**Records drawn from a dataset**
#####

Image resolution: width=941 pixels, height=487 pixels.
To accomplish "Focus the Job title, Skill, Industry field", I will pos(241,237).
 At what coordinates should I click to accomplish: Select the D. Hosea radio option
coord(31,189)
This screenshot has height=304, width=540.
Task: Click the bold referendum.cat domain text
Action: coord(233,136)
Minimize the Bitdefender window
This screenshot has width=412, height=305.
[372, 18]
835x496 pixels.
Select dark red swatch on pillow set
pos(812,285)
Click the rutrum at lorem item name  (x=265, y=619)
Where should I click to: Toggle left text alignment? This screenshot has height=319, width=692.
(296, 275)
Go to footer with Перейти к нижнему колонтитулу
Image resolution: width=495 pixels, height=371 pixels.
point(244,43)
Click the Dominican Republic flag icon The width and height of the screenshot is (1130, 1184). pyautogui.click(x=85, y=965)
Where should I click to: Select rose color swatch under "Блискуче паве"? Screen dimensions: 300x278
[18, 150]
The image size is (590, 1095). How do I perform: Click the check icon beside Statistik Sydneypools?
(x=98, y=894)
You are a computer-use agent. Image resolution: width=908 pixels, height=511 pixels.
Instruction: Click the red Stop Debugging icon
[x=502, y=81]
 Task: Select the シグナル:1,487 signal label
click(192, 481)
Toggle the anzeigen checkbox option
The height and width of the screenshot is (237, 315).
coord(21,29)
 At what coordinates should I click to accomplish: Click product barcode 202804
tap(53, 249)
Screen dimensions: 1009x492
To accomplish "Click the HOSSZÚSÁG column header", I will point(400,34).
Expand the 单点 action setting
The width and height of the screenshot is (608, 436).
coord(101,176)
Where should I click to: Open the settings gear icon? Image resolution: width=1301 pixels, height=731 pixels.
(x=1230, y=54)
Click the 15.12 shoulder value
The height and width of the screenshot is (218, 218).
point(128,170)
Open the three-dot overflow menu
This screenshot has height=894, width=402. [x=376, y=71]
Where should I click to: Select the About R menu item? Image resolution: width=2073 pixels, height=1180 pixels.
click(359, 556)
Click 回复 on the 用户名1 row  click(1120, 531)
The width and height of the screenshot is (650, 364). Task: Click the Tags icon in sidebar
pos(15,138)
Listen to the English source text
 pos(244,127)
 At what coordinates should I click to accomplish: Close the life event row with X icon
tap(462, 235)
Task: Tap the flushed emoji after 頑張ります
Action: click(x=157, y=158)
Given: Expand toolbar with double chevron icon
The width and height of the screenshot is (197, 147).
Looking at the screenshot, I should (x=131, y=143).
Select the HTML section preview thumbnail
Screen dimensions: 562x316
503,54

#####

**The problem**
Express the lines of the records as a JSON list of strings, one string per line and omitting any blank lines. Begin at the line that contains "Open the three-dot overflow menu" and stop after the line that contains "Action: click(x=157, y=158)".

**The result**
[
  "Open the three-dot overflow menu",
  "This screenshot has height=894, width=402. [x=376, y=71]",
  "Where should I click to: Select the About R menu item? Image resolution: width=2073 pixels, height=1180 pixels.",
  "click(359, 556)",
  "Click 回复 on the 用户名1 row  click(1120, 531)",
  "The width and height of the screenshot is (650, 364). Task: Click the Tags icon in sidebar",
  "pos(15,138)",
  "Listen to the English source text",
  " pos(244,127)",
  " At what coordinates should I click to accomplish: Close the life event row with X icon",
  "tap(462, 235)",
  "Task: Tap the flushed emoji after 頑張ります",
  "Action: click(x=157, y=158)"
]